TEKNEDE NE YENİR NE İÇİLİR
Mavi yolculuğa çıkanlar, ne olur ne olmaz diye gereğinden fazla kumanya alırlar. Hatta karada yediklerinden fazla yerler denizdeyken. Bu nedenle de yolculuktan döndüklerinde dört beş kilo almış olurlar. Bu nedenle teknedeyken yeme içmeye dikkat etmek gerekir. Birinci çözüm, tekneye az erzak almaktır. Tekneniz beş yıldızlı yemek servisi verebiliyor olsa da limitli servis yaptırın veya yapın. Siz istikrarlı olun, yoksa kilolarınızla başınız derde girer. Yine de lezzetin bol olduğu bölgelerde dolaştığınızdan, tavsiyem karada yiyemeyeceğiniz yemekleri tatmanızdır.

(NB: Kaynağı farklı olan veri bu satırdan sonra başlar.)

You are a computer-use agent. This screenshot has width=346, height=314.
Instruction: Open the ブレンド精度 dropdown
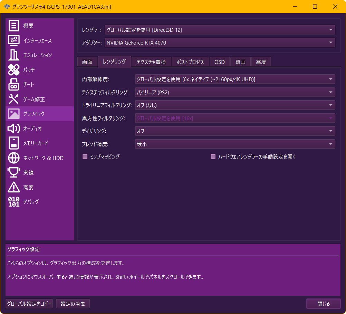[x=234, y=144]
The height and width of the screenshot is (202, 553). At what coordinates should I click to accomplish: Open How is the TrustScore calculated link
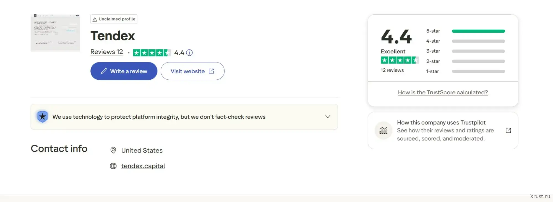[443, 92]
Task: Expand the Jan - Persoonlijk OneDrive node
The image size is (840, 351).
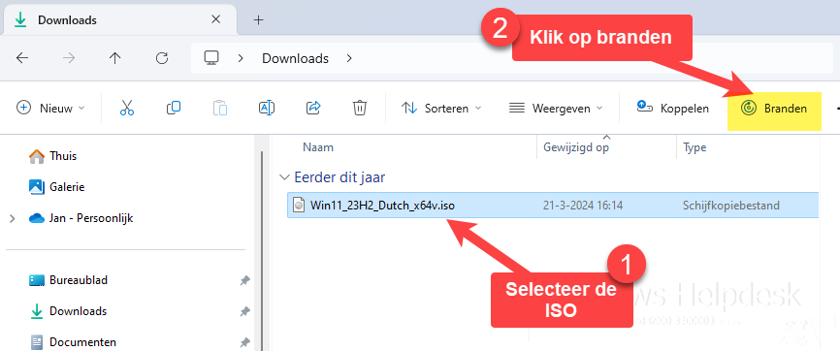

Hiçbir bölgede deniz ürünlerini ihmal etmeyin. Ahtapot ve balık en önde gelir. Genelde kıyı balığı avlayan balıkçılar teknenize gelir, tuttukları günlük balıkları gösterir. Her balığı alabilirsiniz. Görünüşüne bakmayın, diyelim ki çirkin görünümlü fener balığı satın alırken şühpe edersiniz, ama çok lezzetlidir. Buna karşılık renkli görünümlü bazı balıklar da lezzetsiz olabilir.
Deniz üstünde balık yemek çok zevklidir, arta kalanlar diğer balıklara ziyafet olur.
SADUN BORO USULÜ AHTAPOT SPAGETTİ
Ünlü denizci, dünyayı teknesiyle dolaşan ilk Türk Sadun Boro, bana bir gün teknesinde süper bir ahtapot spagetti yapmıştı. Teknesi Kısmet’te birkaç gün kalmıştım, bizzat kendi tuttuğu ahtapotla yapmıştı ve hayatımda bu kadar lezzetlisini yememiştim. İşte tarifi:
Linguine tipi bir paket makarna tuzlu suda haşlanır. Diğer tarafta, haşlanmış ahtapot, küçük dilimler halinde kesilir, bir tavada az miktar sızma zeytinyağı, dört beş diş sarımsak, iki soğan, yeşil biler, bol karabiber ve birkaç kaşık biber salçasıyla sote edilir. Bu malzeme makarnayla karıştırılarak tabaklara konur. Üzeri fesleğenle süslenir. Yanında iyi bir kırmızı şarap iyi gider.